Film director, screenwriter, producer, public servant, teacher, a benchmark of the Argentine film industry, Manuel Antín, who died this Thursday at the age of 98, was all of this and will be remembered for all of this. But he wanted to be something else: “I was never a convinced filmmaker. I was always chased away by the writer I wasn’t,” he acknowledged two decades ago, when he had already retired from directing. His career was marked, as is his legacy, by that gap between what he wanted and what could have been, between the letter and the image.
“I have the pride, by pure chance, of having participated in three important periods of cinema in our country,” Antín himself summarized. “I started in the sixties, and that is the generation to which I belong; then, in the mid-eighties, I participated as part of the generation of democracy, and at that time I somehow managed Argentine cinema from a political point of view; and in the nineties, the film school emerged, which I joined by founding the Universidad del Cine,” he recounted in a conversation with fellow filmmaker Daniel Burman, captured in the book Film dialogues (2016).

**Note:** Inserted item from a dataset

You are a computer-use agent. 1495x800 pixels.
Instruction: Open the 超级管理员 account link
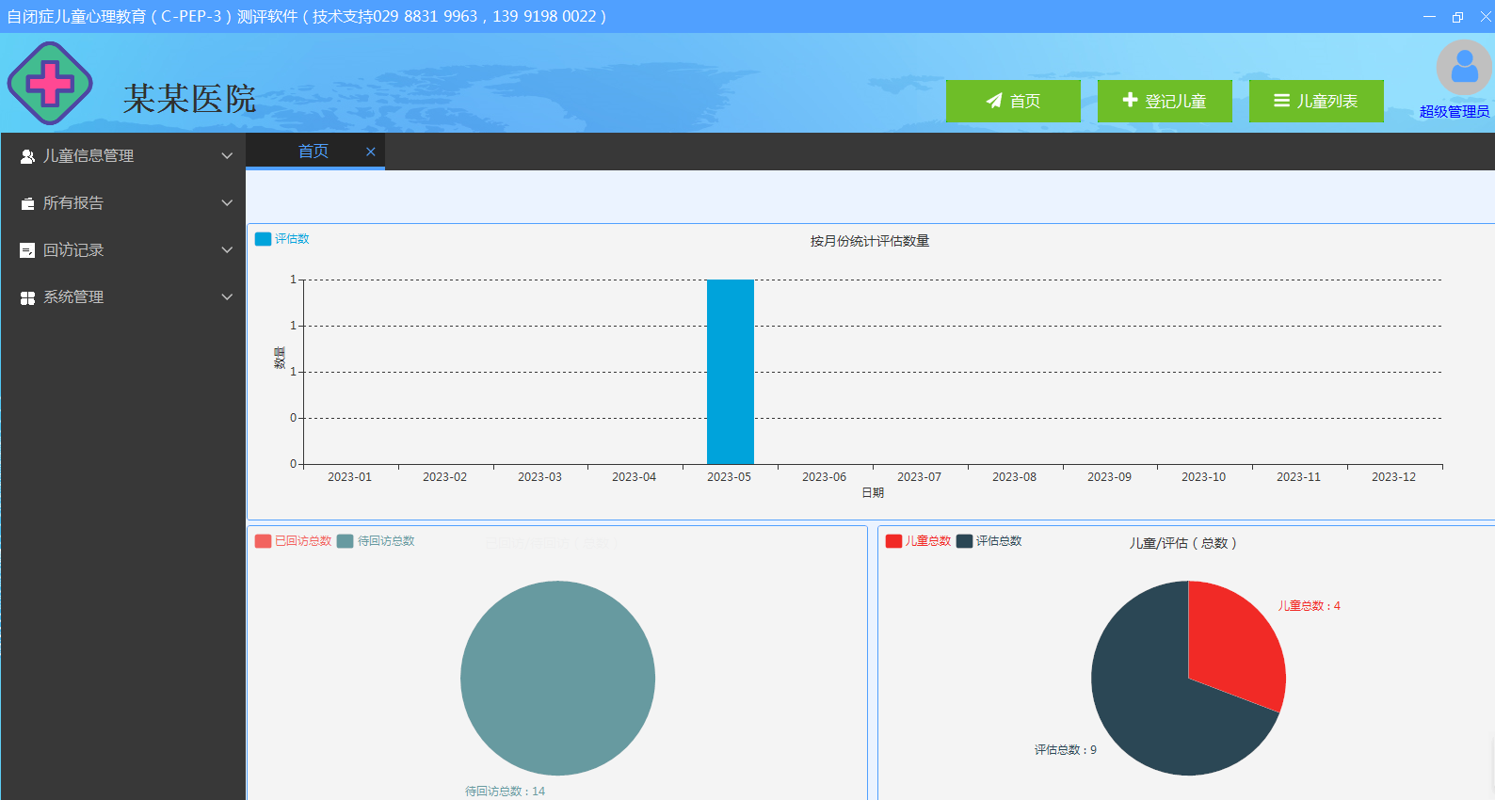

Manuel Antín was born in 1926, in the town of Las Palmas in Chaco, and was educated at the Colegio Nacional de Buenos Aires. His first expressions were literary. He wrote and published poems, such as The morning tower (1945) and Mermaid and spiral (1950); theatre, as The sand anchor (1947) and Not too late (1957); also novels, such as All the venerable ones (1958) and High the moon (1991). But, as he himself once said, he felt that he did not have enough talent to devote himself to literature. And he turned to cinema.
First as a screenwriter and soon as a director, he was part of the generation of artists who renewed Argentine cinematography in the 1960s. He did so without abandoning his love of literature. “There is no cinema without literature,” he explained. “The defenders of a non-literary cinema do not want to see all the literature that lies behind cinema. We are written people. It may seem exaggerated, but I believe that everything is literature.”
Between 1960 and 1982 he made a dozen films based on books. Punishment for the traitor (1966) brought to the screen a text by Agusto Roa Bastos; Don Segundo Shadow (1969), the work of Ricardo Guiraldes; in Far away and long ago (1978), by William Hudson; in The invitation (1982), by Beatriz Guido. In 1962 she also directed a version of her own novel, All the venerable ones —it was screened at the Cannes Film Festival, although it was never commercially released in Argentina.
But his best-known adaptations were those of Julio Cortázar, with whom he cultivated a long epistolary friendship. His film The odd number (1962) was based on the story “Letters from Mom” and Circe (1964), in the homonymous story. In Privacy of the parks (1965), Antín, co-author of the script, wove the stories “The Idol of the Cyclades” and “Continuity of the Parks” into a plot. “Julio was the writer I couldn’t be and whom I plagiarized in the only way I could: making films, which is a highly accepted way of plagiarizing writers,” said the director in an interview with the newspaper The Nationin 2004. Antín used to remember that he was in charge of taking the originals to the editor Francisco Porrúa Hopscotchwhich Cortázar had sent him from Paris. Fortunately, he was more careful than his friend: some time before, Antín had sent him the original, the only copy of one of his unpublished novels, which Cortázar had lost in a hotel.
With the restoration of democracy in Argentina, Antín was called in 1983 by the Government of Raúl Alfonsín to head the National Institute of Cinematography. From there, he promoted the modernization of the local industry and, among the first measures, achieved the dissolution of the Cinematographic Qualification Body, the body that had carried out the censorship of the military dictatorship (1976-1983). After six years in public office, he stood out as a promoter of film schools and careers. In 1991 he founded the Universidad del Cine, where new generations of filmmakers were trained, such as Lisandro Alonso, Mariano Llinás, Damián Szifron, Benjamín Naishtat or Pablo Trapero. And where, also, different views and ways of making films took place. “We never got into each other’s style and we have helped make films of a cinema in which we believe and also of which we do not believe,” said Antín in an interview with the newspaper Page/12“In general, people think about teaching the cinema that interests them in order to train similar directors, but for me it is the opposite.”